Un différentiel réel, mais qui reste inférieur à ce qu’une exposition actions aurait pu produire sur la période.
Pourquoi les résultats varient selon les supports
D’après Good Value for Money, le sujet n’est pas la catégorie “UC” en tant que telle, mais la façon dont elle est construite dans les contrats. « Il y a une perte de chance pour les épargnants en raison de la nature des UC qui leur sont vendues », explique Cyrille Chartier-Kastler (cité par MoneyVox), fondateur du cabinet, en ouverture du baromètre.
Selon lui, l’offre largement distribuée laisse une place importante aux fonds structurés, à la gestion flexible ou à la gestion profilée, au détriment des supports investis en actions.
Actions, profilée, flexible : des écarts marqués
Les chiffres de l’étude illustrent ces différences. Sur dix ans, les UC investies en actions affichent un rendement annuel moyen de 6,57%, contre seulement 2,53% pour l’ensemble des unités de compte.
À l’inverse, la gestion profilée ressort à 2,17% par an en moyenne, tandis que la gestion flexible atteint 2,00%.
Dans votre assurance vie, regardez “ce qu’il y a derrière”
Good Value for Money invite ainsi à ne pas se focaliser sur la seule part d’UC indiquée dans le contrat. Deux assurances vie affichant 50% d’UC peuvent présenter des perspectives de rendement très différentes selon la sélection de supports.
Pour matérialiser la « perte de chance », l’étude compare les UC au CAC 40 dividendes réinvestis. Depuis 2010, les UC ont progressé de 40,8% (nets de prélèvements sociaux), contre 206,8% pour l’indice. Un écart qui rappelle le potentiel des actions, même si le niveau de risque n’est évidemment pas comparable.
Ce qui peut compter davantage que le “tout euros” ou “tout UC”
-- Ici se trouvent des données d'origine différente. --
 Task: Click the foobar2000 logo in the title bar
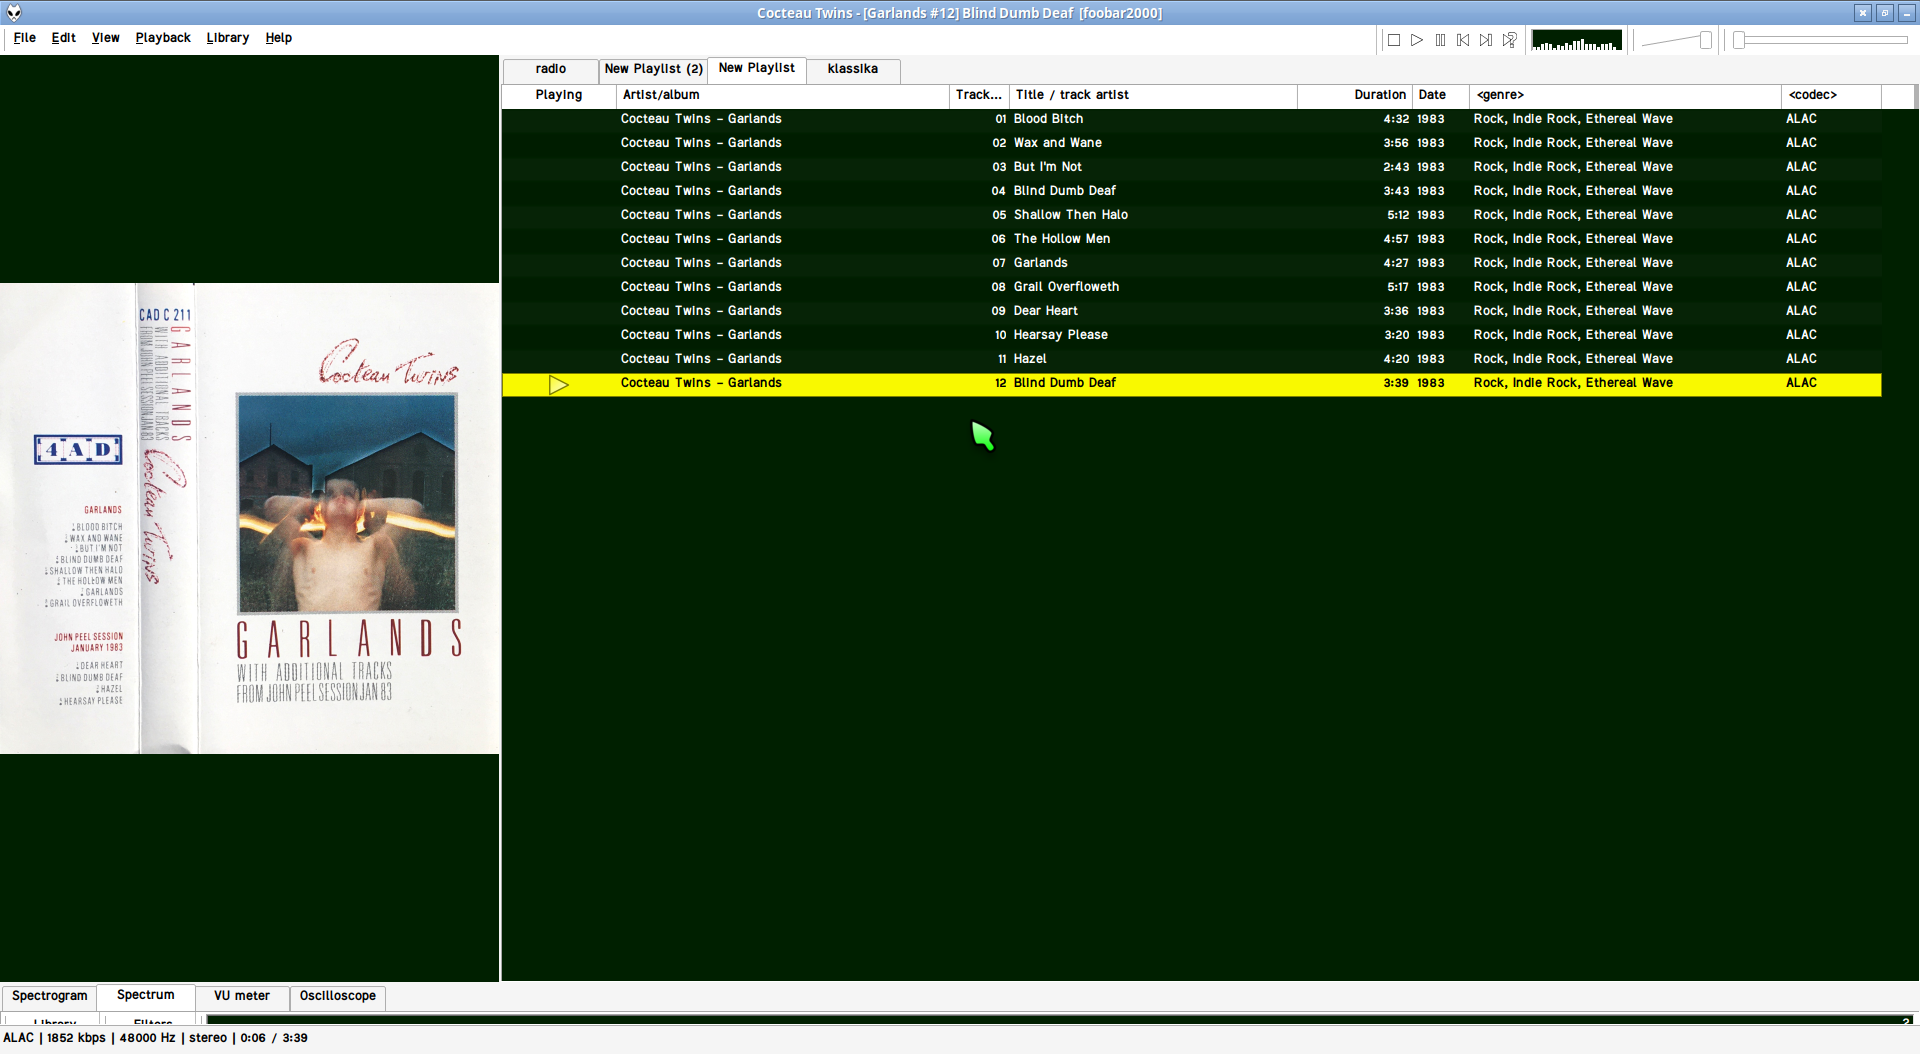[x=13, y=13]
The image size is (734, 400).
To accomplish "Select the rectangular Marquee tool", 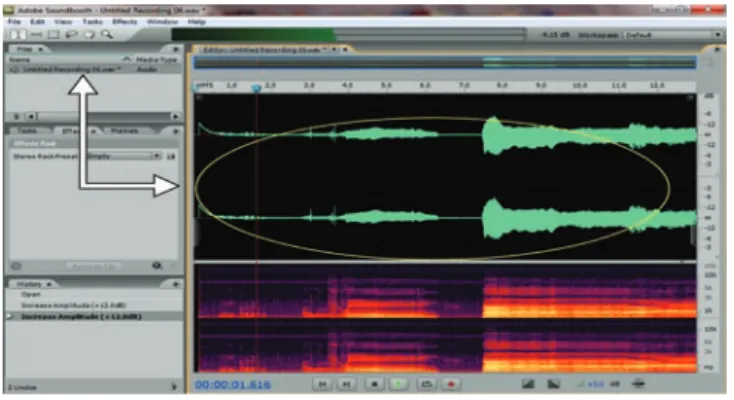I will point(54,35).
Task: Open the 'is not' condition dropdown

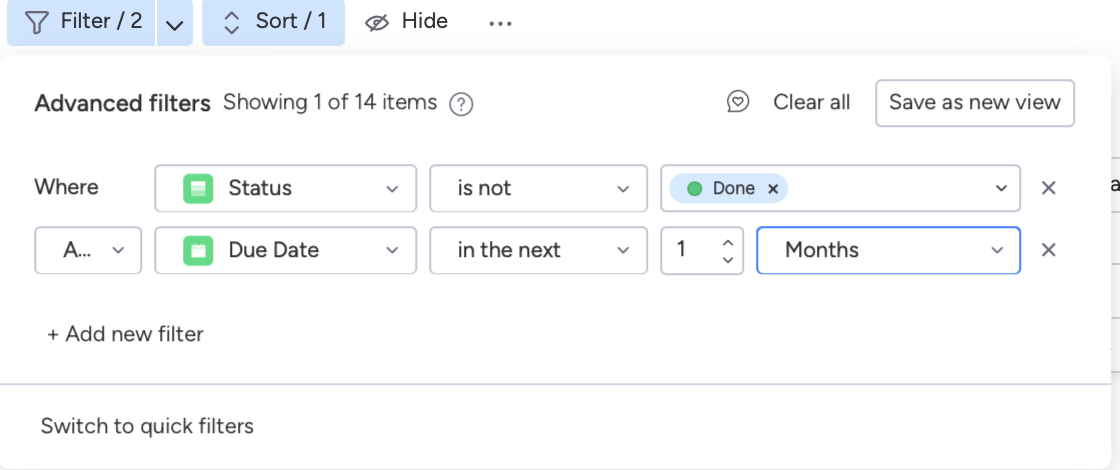Action: (x=538, y=188)
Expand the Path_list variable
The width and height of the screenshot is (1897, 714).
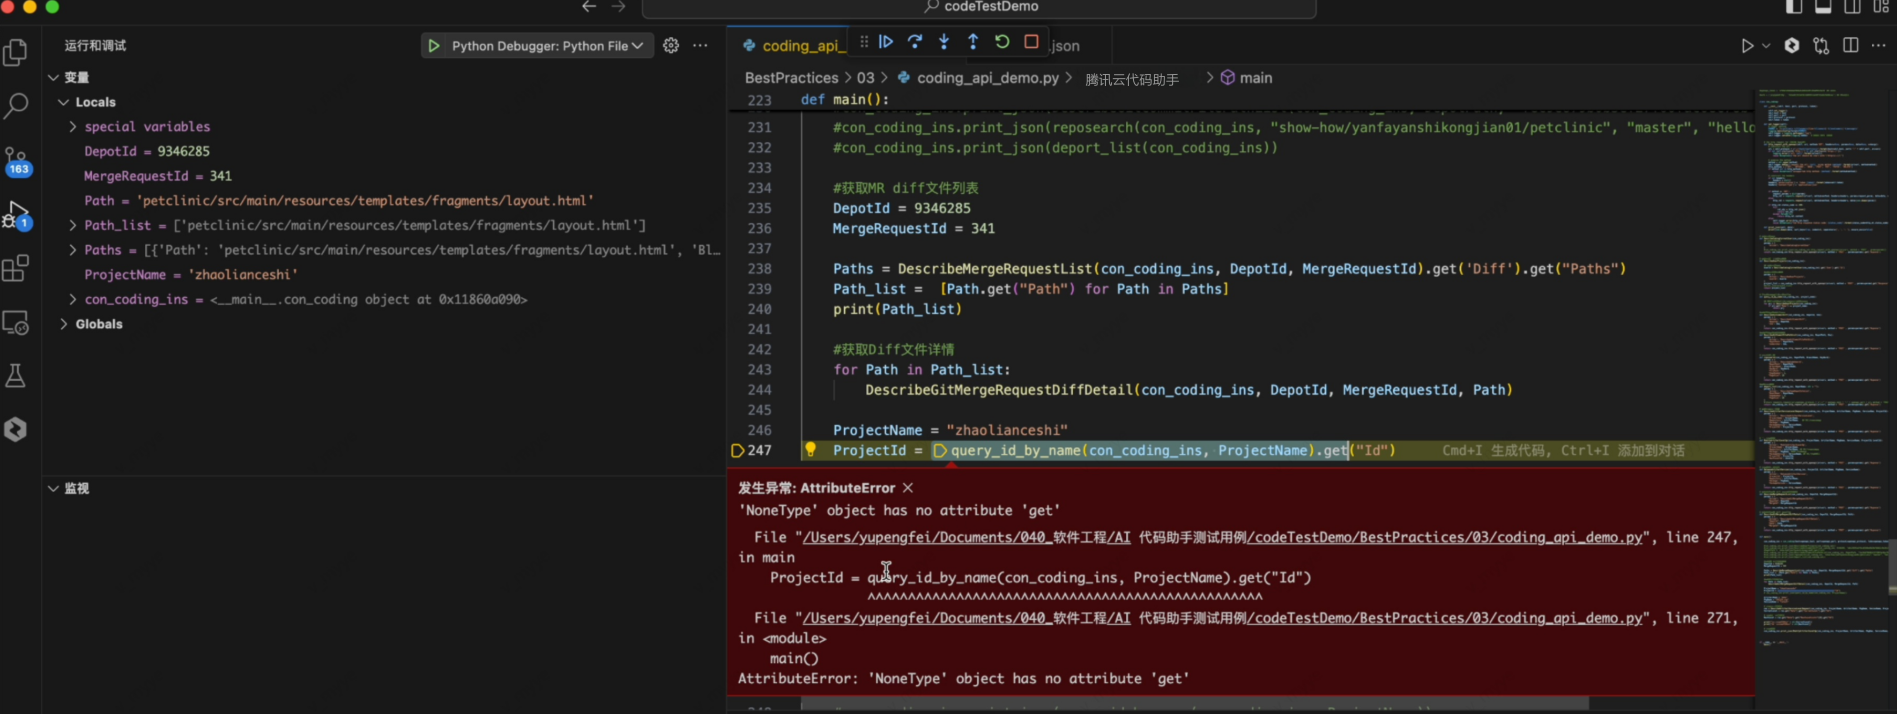click(72, 225)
Au final, le message est donc moins de renoncer aux unités de compte que de s’intéresser à leur composition. Examiner la part réellement investie en actions, repérer le poids des fonds structurés et de la gestion flexible, et vérifier la cohérence avec son horizon de placement peut davantage peser sur la performance à long terme que l’arbitrage, à lui seul, entre fonds en euros et UC.